The strengths and potential limitations of this study should be acknowledged. This study is the first metanalysis on the utility of α-defensin in hip and knee prosthetic infections. We adopted stringent eligibility criteria that led to the exclusion of studies that assessed results of α-defensin in patients with prosthetic infection that were different from TKA and THA. We only included studies on hip and knee failed prothesis using MSIS and modified MSIS as diagnostic reference standard, which has not been considered in previous reviews. Another strength of this study is the increased number of included studies on lateral flow test compared with that of recent metanalyses. We analyzed seven papers in contrast to the four and three that were described by Ahmad et al. and Erikson et al., respectively.
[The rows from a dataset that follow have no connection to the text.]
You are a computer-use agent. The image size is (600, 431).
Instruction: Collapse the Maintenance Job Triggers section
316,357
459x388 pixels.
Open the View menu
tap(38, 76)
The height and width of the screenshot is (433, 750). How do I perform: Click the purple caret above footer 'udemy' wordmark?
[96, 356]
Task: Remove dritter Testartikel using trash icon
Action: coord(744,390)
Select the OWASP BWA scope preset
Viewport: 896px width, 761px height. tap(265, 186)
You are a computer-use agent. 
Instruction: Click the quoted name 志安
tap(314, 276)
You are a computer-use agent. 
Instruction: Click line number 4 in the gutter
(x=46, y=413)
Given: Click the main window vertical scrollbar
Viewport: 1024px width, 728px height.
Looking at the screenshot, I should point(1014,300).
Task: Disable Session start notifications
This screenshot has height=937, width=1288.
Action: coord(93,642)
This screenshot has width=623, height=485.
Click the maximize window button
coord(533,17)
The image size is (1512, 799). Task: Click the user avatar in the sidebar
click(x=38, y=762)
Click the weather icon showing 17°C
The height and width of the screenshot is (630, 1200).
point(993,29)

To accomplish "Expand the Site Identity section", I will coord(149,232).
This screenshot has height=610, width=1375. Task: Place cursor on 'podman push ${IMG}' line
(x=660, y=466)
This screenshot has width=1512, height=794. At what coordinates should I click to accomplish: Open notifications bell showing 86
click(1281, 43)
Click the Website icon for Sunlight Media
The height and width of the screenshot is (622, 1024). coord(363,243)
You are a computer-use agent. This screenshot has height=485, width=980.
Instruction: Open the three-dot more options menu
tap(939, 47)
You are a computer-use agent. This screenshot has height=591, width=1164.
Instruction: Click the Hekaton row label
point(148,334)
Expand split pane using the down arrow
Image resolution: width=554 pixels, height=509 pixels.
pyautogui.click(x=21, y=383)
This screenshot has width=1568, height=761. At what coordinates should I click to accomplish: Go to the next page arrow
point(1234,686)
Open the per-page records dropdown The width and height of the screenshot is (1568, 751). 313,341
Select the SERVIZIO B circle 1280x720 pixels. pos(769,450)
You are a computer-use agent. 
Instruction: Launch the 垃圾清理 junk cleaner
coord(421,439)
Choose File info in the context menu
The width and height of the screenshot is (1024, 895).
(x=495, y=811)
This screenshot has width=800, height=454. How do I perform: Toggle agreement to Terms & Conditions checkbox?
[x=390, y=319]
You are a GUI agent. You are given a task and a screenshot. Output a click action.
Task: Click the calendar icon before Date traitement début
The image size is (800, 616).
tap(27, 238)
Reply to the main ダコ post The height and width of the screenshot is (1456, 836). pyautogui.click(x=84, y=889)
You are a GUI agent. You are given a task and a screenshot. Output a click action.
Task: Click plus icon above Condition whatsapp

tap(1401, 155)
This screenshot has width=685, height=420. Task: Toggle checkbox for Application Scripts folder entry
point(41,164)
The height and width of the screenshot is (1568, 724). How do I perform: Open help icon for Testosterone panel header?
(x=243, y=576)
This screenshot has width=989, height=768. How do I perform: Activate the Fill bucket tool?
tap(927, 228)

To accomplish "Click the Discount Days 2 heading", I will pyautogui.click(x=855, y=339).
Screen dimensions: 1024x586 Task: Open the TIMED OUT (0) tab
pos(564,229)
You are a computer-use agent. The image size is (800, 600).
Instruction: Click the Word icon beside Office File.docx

This study has a few drawbacks. First, this meta-analysis was performed on cohort or retrospective studies because of the lack of randomized controlled trials on the diagnostic accuracy of the two methods to detect α-defensin in synovial fluid in patients with suspicious of prosthetic infection. Moreover, the different diagnostic criteria used to rule out PJI, in addition of the small number of patients included in the studies, may have contributed to the heterogeneity among studies that emerged for some outcomes assessed in the present meta-analysis. Furthermore, many studies do not include in their diagnostic workup for PJI some criteria included in MSIS and modified MSIS criteria. This disparity could alter the ability of these diagnostic criteria to distinguish between septic and aseptic loosening and, consequently, alter the accuracy of new diagnostic tests. Lastly, some confounders, such as chronic inflammatory disease, metallosis of patients included, and use concomitant antibiotic treatment, may be responsible for false results of the α-defensin evaluation and represent another limitation of this study. We know that the presence of rheumatic disease is one of the most important reasons for false-positive result, as is the presence of metallosis.

Conclusion

Detection of α-defensin is an accurate test that helps to diagnose hip and knee prosthetic infections. The diagnostic accuracy of the two α-defensin assessment methods is comparable. The qualitative assay is a valid, rapid, and more available diagnostic tool than laboratory-based test, particularly when ruling out PJI. Although the diagnostic accuracy of qualitative assessment of synovial fluid α-defensin has been increasing, with a higher number of false and negative results, the diagnostic accuracy is lower than α-defensin laboratory-based immunoassay.